While working as a professional librarian, I would frequently encounter questions like, “Do we need libraries anymore?”, “Is Google putting libraries out of business?”, and “What do librarians do now that you can just go online?” I imagine the majority of people asking these types of questions lack a solid understanding of what librarians do or how libraries operate. In my experience, these people are usually are not regular library users (if at all) or library supporters. But similar questions have been raised in popular media (For examples, see commentary below from The Guardian, NPR, and The Washington Post) so obviously other people are asking the same questions at public libraries across the country.
To the public, libraries often are believed to be only warehouses of books, documents, and other sources of information. More repositories than anything purposeful, create, innovative, or interactive. If libraries are seen as simply public attics where lots of different things can be dumped, organized, and preserved, then I can understand why the death of libraries seems imminent to many. As more and more books, documents, and other random formerly printing items are digitized and placed online, physical locations to collect, store, and retrieve these items doesn’t seem necessary. But libraries are so much more than warehouses and librarians do so much more than check out books.
Anyway, all of this and much more on the survival of libraries, librarians, and print books has been covered in newspaper, magazine, and journal articles, not forgetting lectures, podcasts, panels, campaigns, etc. The words ‘relevant’, ‘digital age’, innovate’, ‘and ‘change’ appear frequently in the titles of these articles and presentations. I’m curious why these topics has been hyped so much in the press. The way “library survival” is discussed in the media seems almost doomsday-ish. “What will happen?!?! Panic!! Disaster!!” I wonder why. Is it because of the rise of e-Books, smartphones, and other devices? Or it is because of the budget cuts that so many libraries are experiencing across the country? Or something else entirely?
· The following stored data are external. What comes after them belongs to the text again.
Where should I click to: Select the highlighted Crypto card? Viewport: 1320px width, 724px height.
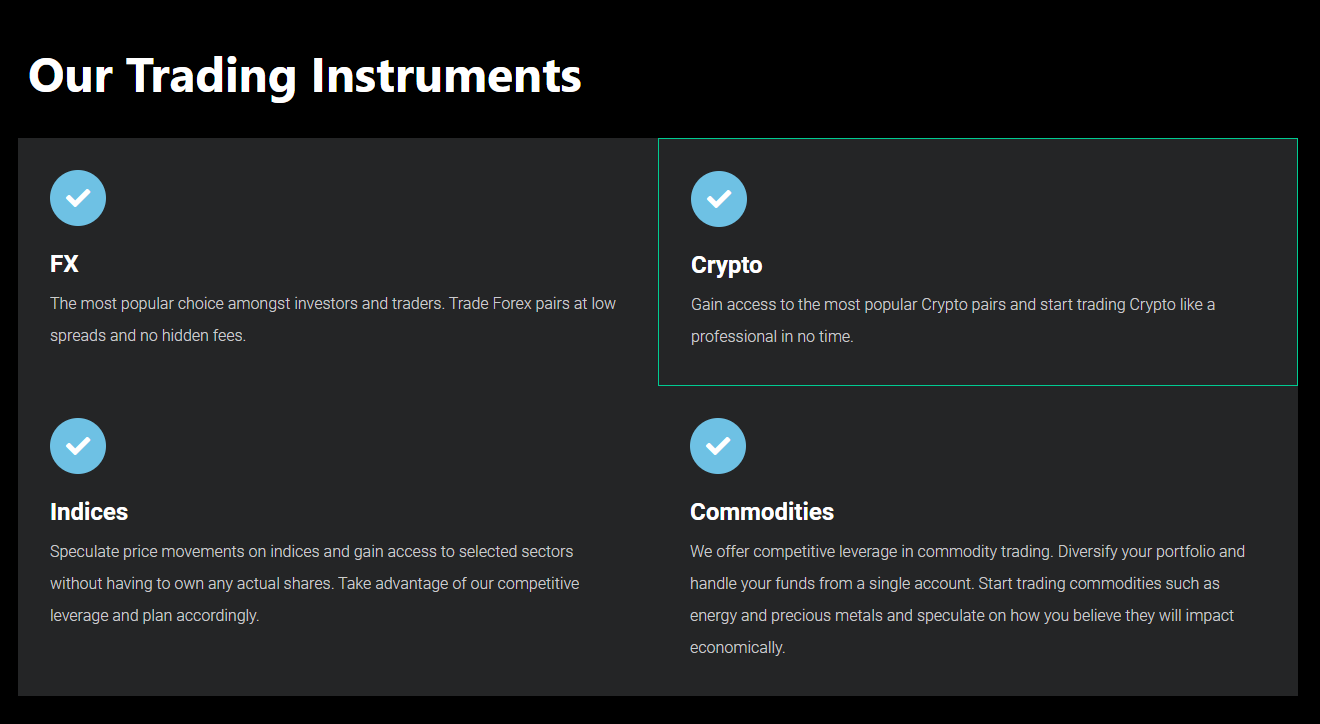978,262
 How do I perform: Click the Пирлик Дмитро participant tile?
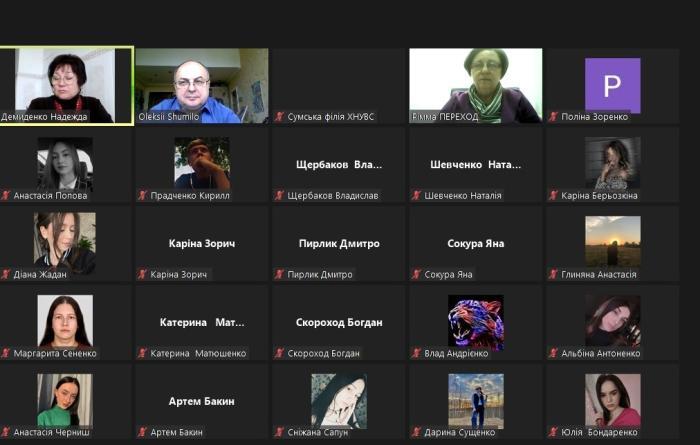(x=339, y=244)
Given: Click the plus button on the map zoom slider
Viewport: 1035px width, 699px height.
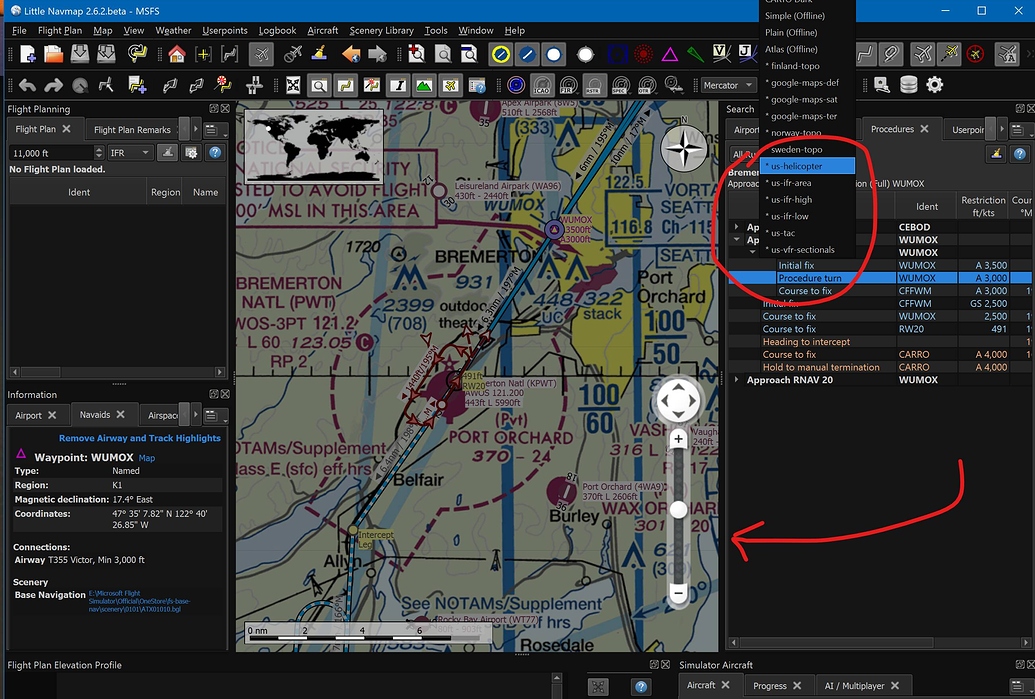Looking at the screenshot, I should point(678,438).

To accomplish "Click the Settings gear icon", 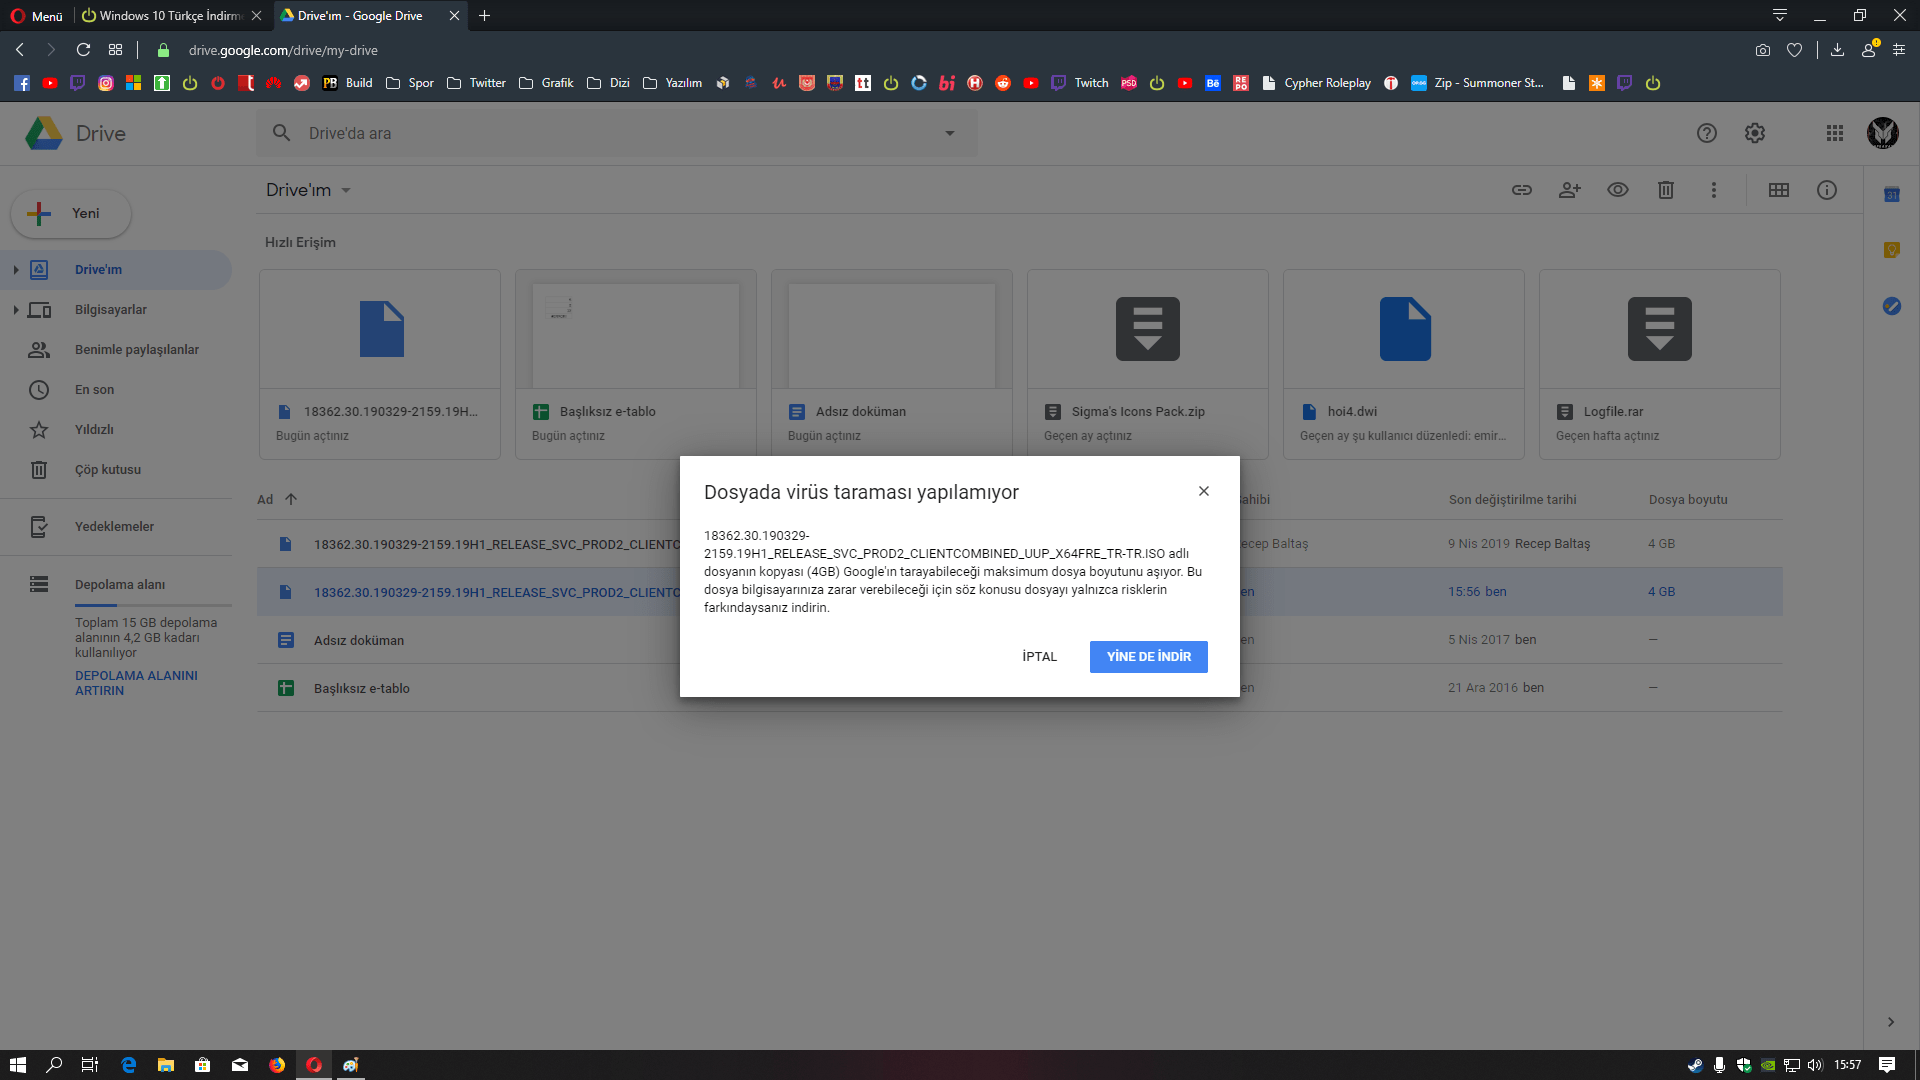I will pyautogui.click(x=1755, y=133).
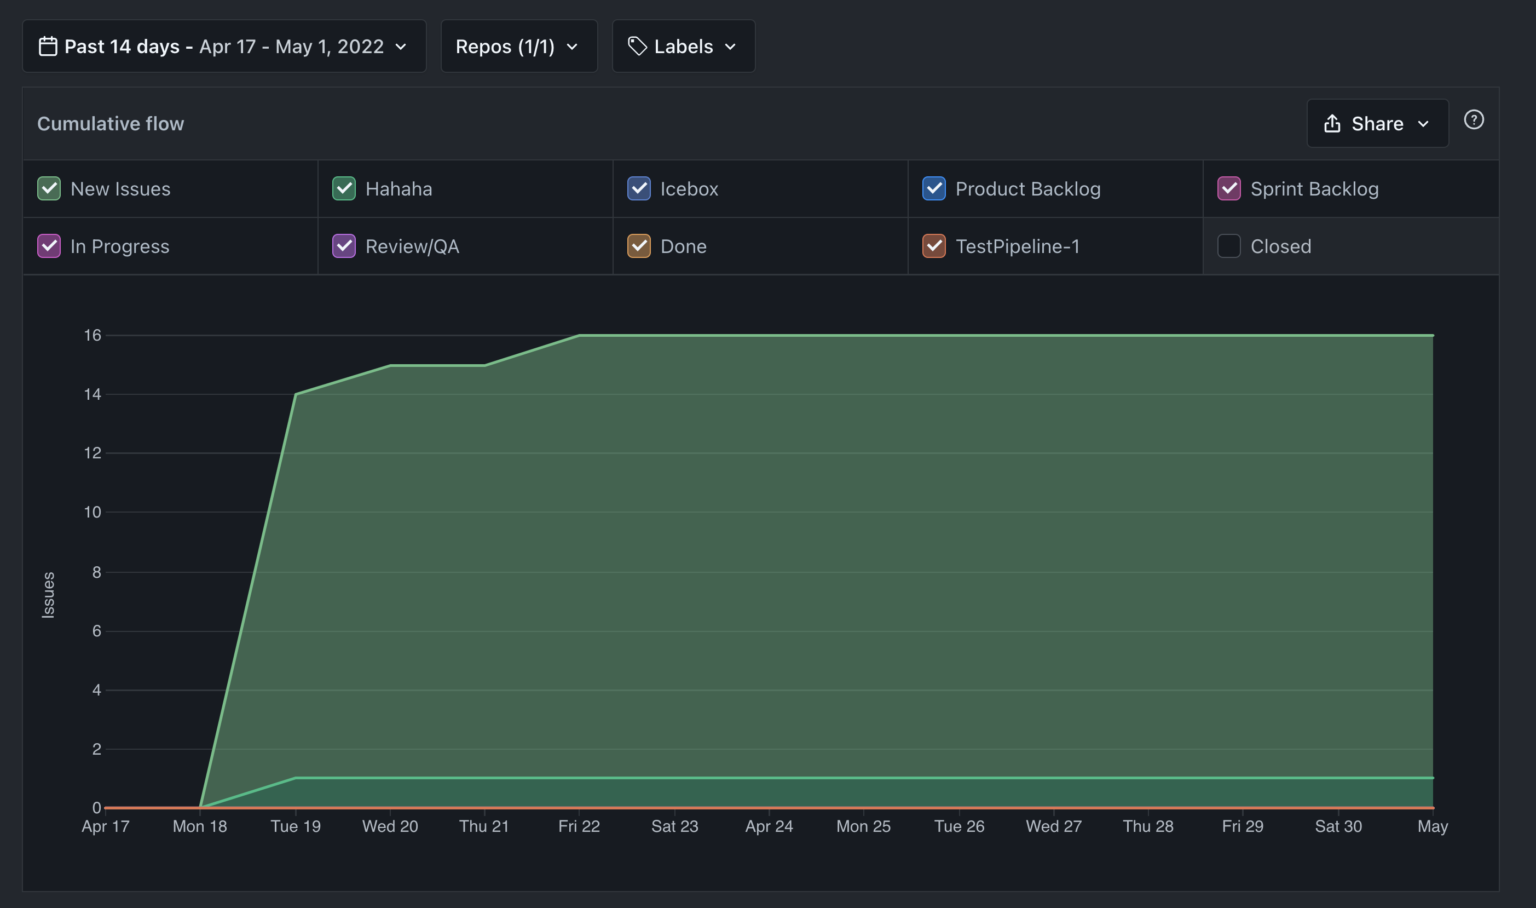Screen dimensions: 1536x908
Task: Click the Tue 19 label on x-axis
Action: click(295, 826)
From where do you think this anxiety is comes? How much is based in reality and how much is just misunderstanding of libraries and the librarian profession?
Also, fellow librarians, what do you say when you encounter naysayers of the future of libraries? Have you developed an automatic response after hearing these questions so often?
Library and Librarian Positive Reads:
Who Needs a Librarians When You Have Google?
Neil Gaiman’s Why Our Future Depends on Librarians, Reading, and Daydreaming
The Digital Age is Forcing Libraries to Change. Here’s What That Looks Like.
What Can Libraries Do To Survive in the Digital Age?
Twin Cities Libraries Innovate to Stay Relevant in the Digital Age
Funny thing is, not everybody has the internet. Even with the rise of technology, amazingly enough. One of the reasons rural libraries are so cool as you have emphasized Abby(or is it Aby since Abigail has only one ‘b’..?hmm I’ll let you choose)!
Also, even if you do have internet, guess what? People still like/read books! I don’t know about you, but I would prefer reading a book in my hand than on a computer monitor. Yes, I know, kindle and other devices are cool and I don’t mind reading on those either. Guess who has FREE ebooks? The library.
Yet again, let’s say the internet goes down. What will there be to fall back on? Also, where do you think all the information came from when the internet was in its earliest days? The library is more valuable than most people realize, even the tech-savy people!